▶ TASK DETAILS: For the data below, restate word for word only the lines from the line containing "This screenshot has height=877, width=1912." through the line containing "Given: Click the round scroll-to-top button", both ends included.

━━ RECORDS

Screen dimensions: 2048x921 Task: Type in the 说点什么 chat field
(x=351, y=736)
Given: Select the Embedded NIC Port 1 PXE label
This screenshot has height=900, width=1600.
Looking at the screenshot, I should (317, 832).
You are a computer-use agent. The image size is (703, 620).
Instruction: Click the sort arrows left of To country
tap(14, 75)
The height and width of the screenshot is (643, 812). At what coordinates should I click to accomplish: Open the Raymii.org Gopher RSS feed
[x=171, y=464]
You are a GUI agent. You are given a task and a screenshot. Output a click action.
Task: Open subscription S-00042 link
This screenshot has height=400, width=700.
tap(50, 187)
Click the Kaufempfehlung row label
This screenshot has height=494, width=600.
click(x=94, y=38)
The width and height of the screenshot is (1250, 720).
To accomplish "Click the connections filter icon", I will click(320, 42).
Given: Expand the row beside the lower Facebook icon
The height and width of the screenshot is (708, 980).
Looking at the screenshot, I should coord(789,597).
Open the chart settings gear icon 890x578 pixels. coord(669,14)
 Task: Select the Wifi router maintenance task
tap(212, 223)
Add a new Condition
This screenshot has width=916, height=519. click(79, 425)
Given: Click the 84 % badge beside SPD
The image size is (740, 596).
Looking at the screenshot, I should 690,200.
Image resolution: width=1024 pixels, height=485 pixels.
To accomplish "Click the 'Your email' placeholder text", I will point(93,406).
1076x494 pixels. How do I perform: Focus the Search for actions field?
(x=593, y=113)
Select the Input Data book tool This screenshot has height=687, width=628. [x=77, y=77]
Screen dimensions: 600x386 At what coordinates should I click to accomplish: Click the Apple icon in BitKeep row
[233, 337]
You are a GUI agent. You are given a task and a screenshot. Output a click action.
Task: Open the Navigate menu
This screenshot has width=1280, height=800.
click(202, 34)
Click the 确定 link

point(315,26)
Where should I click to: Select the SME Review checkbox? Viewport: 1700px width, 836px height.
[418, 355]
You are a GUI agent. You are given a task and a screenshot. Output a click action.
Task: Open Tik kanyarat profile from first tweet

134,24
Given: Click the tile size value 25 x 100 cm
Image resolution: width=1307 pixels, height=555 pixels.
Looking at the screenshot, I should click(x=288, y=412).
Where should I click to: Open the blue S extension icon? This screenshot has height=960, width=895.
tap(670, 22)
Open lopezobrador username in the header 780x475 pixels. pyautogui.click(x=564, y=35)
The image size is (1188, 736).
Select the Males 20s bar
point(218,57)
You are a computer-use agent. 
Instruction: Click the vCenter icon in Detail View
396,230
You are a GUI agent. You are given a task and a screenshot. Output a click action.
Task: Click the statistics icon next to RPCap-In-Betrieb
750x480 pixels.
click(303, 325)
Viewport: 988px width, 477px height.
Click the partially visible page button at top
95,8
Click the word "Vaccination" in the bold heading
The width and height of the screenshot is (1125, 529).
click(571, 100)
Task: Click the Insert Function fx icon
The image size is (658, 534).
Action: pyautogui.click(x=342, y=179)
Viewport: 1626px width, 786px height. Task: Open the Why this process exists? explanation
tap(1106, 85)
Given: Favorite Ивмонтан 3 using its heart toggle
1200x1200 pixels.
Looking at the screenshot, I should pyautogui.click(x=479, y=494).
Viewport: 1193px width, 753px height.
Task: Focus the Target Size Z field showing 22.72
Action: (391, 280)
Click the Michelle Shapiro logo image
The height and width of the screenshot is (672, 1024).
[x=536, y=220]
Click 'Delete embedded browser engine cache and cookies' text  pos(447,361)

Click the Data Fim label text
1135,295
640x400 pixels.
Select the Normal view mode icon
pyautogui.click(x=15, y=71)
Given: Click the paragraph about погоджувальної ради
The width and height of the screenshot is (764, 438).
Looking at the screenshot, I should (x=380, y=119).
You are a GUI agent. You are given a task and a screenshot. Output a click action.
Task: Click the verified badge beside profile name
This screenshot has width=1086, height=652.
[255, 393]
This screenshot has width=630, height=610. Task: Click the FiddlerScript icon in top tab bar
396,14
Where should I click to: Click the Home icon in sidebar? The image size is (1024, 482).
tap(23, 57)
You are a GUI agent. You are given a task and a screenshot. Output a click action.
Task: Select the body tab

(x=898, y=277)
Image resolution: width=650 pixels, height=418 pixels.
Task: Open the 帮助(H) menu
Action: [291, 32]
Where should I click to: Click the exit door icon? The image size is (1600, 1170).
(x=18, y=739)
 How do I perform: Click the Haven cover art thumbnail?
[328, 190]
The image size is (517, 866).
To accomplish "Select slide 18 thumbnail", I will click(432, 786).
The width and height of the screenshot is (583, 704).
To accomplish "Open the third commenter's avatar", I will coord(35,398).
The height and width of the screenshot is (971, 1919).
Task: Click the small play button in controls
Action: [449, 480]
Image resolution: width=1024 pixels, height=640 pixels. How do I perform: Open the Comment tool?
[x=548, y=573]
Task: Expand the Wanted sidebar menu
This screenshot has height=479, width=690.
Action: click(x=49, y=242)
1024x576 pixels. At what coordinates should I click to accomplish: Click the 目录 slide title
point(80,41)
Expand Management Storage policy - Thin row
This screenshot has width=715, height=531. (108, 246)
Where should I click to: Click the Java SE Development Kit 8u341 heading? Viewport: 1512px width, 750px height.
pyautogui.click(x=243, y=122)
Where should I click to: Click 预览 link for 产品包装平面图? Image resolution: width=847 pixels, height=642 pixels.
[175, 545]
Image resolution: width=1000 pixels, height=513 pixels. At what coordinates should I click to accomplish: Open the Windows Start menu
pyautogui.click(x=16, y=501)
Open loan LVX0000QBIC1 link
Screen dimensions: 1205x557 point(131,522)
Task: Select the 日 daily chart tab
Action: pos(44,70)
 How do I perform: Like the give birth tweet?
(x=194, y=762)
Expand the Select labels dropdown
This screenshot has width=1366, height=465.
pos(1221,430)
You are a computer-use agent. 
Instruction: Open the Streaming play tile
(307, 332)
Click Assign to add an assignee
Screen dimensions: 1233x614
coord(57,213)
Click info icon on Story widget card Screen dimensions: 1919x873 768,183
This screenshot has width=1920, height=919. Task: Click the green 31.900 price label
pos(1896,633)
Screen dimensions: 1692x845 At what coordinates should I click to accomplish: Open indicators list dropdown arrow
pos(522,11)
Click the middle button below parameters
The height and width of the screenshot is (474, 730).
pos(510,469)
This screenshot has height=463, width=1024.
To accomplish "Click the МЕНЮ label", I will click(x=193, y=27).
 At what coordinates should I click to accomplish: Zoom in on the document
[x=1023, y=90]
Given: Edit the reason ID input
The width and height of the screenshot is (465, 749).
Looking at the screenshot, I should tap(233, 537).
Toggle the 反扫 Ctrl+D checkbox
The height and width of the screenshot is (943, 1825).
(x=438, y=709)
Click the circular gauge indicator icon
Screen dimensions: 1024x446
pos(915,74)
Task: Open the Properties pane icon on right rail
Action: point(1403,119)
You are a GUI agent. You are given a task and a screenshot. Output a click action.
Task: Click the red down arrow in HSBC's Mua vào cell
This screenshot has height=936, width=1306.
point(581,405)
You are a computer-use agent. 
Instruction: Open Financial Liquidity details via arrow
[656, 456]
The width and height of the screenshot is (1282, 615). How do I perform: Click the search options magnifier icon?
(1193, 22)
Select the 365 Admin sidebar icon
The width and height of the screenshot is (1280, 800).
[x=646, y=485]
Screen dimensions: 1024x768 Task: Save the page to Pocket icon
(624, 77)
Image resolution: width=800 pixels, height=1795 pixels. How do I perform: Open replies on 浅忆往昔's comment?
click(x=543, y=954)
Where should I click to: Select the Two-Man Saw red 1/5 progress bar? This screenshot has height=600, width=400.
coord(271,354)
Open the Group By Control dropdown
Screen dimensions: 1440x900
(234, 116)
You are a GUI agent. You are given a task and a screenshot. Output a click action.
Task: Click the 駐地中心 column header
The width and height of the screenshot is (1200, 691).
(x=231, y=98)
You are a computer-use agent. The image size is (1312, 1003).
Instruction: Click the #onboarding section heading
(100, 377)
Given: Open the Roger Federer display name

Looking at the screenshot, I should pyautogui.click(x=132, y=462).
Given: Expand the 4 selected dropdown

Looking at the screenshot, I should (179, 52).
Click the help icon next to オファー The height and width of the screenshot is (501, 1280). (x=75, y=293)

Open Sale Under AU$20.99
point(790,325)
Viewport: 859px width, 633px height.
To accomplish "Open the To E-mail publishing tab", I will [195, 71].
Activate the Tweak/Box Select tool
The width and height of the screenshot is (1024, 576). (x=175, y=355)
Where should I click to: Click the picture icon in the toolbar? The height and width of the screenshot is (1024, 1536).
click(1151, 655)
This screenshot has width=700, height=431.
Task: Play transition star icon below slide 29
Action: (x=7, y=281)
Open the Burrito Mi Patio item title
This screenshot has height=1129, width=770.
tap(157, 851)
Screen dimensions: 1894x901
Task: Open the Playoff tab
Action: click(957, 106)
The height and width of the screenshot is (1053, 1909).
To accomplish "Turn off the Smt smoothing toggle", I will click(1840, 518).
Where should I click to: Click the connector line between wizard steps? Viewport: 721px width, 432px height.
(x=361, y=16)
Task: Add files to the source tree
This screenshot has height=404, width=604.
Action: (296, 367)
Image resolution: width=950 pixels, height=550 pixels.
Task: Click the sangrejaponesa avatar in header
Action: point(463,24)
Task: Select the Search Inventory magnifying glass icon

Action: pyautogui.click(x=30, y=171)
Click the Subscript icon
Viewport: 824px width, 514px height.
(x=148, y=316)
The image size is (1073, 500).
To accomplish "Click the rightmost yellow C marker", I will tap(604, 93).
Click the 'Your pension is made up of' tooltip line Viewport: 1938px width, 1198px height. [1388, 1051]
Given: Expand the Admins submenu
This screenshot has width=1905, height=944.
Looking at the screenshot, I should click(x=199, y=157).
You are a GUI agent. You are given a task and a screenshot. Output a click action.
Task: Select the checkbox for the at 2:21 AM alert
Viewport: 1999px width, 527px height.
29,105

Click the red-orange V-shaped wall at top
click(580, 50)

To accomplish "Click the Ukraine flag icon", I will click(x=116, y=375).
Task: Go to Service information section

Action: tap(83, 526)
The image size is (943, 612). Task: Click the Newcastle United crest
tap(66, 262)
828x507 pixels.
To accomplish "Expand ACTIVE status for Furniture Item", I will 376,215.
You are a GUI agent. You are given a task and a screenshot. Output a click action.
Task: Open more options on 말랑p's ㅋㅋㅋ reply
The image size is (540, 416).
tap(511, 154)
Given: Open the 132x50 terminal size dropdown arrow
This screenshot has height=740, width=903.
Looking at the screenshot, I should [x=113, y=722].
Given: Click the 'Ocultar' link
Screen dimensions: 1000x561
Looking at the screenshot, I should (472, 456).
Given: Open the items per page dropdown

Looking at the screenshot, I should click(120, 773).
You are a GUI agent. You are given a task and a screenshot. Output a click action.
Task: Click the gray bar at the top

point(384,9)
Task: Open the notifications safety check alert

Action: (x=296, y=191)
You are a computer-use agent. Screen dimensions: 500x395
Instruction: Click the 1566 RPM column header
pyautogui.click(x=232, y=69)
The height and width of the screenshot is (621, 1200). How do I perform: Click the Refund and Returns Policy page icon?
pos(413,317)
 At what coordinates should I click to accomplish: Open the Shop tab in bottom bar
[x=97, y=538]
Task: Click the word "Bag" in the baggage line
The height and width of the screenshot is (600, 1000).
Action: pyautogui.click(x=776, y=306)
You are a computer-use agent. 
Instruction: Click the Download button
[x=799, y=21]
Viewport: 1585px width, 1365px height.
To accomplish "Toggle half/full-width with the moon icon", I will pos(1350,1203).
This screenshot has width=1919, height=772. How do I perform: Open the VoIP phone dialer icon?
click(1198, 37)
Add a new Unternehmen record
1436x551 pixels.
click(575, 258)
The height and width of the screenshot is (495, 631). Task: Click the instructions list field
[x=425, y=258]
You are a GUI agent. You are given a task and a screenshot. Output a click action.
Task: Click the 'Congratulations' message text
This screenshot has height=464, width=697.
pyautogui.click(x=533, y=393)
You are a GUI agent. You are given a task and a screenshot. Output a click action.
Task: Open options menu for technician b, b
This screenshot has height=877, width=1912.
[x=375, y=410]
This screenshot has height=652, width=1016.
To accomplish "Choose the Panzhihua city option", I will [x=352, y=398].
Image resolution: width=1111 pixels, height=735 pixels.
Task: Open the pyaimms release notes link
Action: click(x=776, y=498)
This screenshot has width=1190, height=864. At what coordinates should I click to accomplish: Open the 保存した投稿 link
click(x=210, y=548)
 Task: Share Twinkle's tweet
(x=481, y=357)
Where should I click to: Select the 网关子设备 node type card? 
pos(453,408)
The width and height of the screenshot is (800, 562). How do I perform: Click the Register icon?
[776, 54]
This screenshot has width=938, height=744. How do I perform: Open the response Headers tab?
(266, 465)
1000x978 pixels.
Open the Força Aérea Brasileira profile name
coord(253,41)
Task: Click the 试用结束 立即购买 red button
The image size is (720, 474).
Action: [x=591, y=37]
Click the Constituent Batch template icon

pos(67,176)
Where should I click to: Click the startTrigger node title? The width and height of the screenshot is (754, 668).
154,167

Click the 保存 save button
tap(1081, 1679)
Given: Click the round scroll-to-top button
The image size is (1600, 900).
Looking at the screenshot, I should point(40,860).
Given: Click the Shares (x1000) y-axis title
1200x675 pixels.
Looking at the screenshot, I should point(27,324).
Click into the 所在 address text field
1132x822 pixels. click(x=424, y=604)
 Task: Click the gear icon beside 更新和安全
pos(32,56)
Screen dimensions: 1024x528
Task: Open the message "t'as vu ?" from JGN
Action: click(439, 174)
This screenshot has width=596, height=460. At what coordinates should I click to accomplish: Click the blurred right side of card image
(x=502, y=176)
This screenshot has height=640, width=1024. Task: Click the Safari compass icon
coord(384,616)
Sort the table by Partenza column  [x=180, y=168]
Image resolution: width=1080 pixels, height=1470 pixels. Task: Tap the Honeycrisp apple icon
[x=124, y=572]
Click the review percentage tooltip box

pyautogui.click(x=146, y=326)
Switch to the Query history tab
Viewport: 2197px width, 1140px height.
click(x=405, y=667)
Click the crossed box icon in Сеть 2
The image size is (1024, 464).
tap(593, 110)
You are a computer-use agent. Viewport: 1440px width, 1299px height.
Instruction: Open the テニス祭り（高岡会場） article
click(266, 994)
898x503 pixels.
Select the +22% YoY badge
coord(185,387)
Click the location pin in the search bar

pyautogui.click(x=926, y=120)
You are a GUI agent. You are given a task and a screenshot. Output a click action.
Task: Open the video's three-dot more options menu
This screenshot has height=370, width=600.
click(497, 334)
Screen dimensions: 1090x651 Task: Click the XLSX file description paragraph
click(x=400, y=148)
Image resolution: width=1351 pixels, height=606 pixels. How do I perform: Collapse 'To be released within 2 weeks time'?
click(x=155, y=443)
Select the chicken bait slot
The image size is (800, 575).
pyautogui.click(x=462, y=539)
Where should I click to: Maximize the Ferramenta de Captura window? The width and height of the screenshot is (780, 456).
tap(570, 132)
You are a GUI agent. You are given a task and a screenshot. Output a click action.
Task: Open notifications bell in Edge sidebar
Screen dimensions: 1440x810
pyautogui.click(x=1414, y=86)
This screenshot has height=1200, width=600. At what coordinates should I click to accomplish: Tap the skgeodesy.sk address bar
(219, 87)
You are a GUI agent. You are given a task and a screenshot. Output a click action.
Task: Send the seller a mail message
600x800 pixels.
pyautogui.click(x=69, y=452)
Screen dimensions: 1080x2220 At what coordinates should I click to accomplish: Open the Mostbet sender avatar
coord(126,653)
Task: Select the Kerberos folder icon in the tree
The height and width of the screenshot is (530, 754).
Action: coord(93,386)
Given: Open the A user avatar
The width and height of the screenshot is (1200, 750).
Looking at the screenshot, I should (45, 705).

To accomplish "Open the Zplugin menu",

━━━━

▶ RESPONSE FOR THIS EXERCISE:
This screenshot has height=877, width=1912.
[x=375, y=410]
This screenshot has height=652, width=1016.
To accomplish "Choose the Panzhihua city option", I will [x=352, y=398].
Image resolution: width=1111 pixels, height=735 pixels.
Task: Open the pyaimms release notes link
Action: click(x=776, y=498)
This screenshot has width=1190, height=864. At what coordinates should I click to accomplish: Open the 保存した投稿 link
click(x=210, y=548)
 Task: Share Twinkle's tweet
(x=481, y=357)
Where should I click to: Select the 网关子设备 node type card? 
pos(453,408)
The width and height of the screenshot is (800, 562). How do I perform: Click the Register icon?
[776, 54]
This screenshot has width=938, height=744. How do I perform: Open the response Headers tab?
(266, 465)
1000x978 pixels.
Open the Força Aérea Brasileira profile name
coord(253,41)
Task: Click the 试用结束 立即购买 red button
The image size is (720, 474).
Action: [x=591, y=37]
Click the Constituent Batch template icon

pos(67,176)
Where should I click to: Click the startTrigger node title? The width and height of the screenshot is (754, 668).
154,167

Click the 保存 save button
tap(1081, 1679)
Given: Click the round scroll-to-top button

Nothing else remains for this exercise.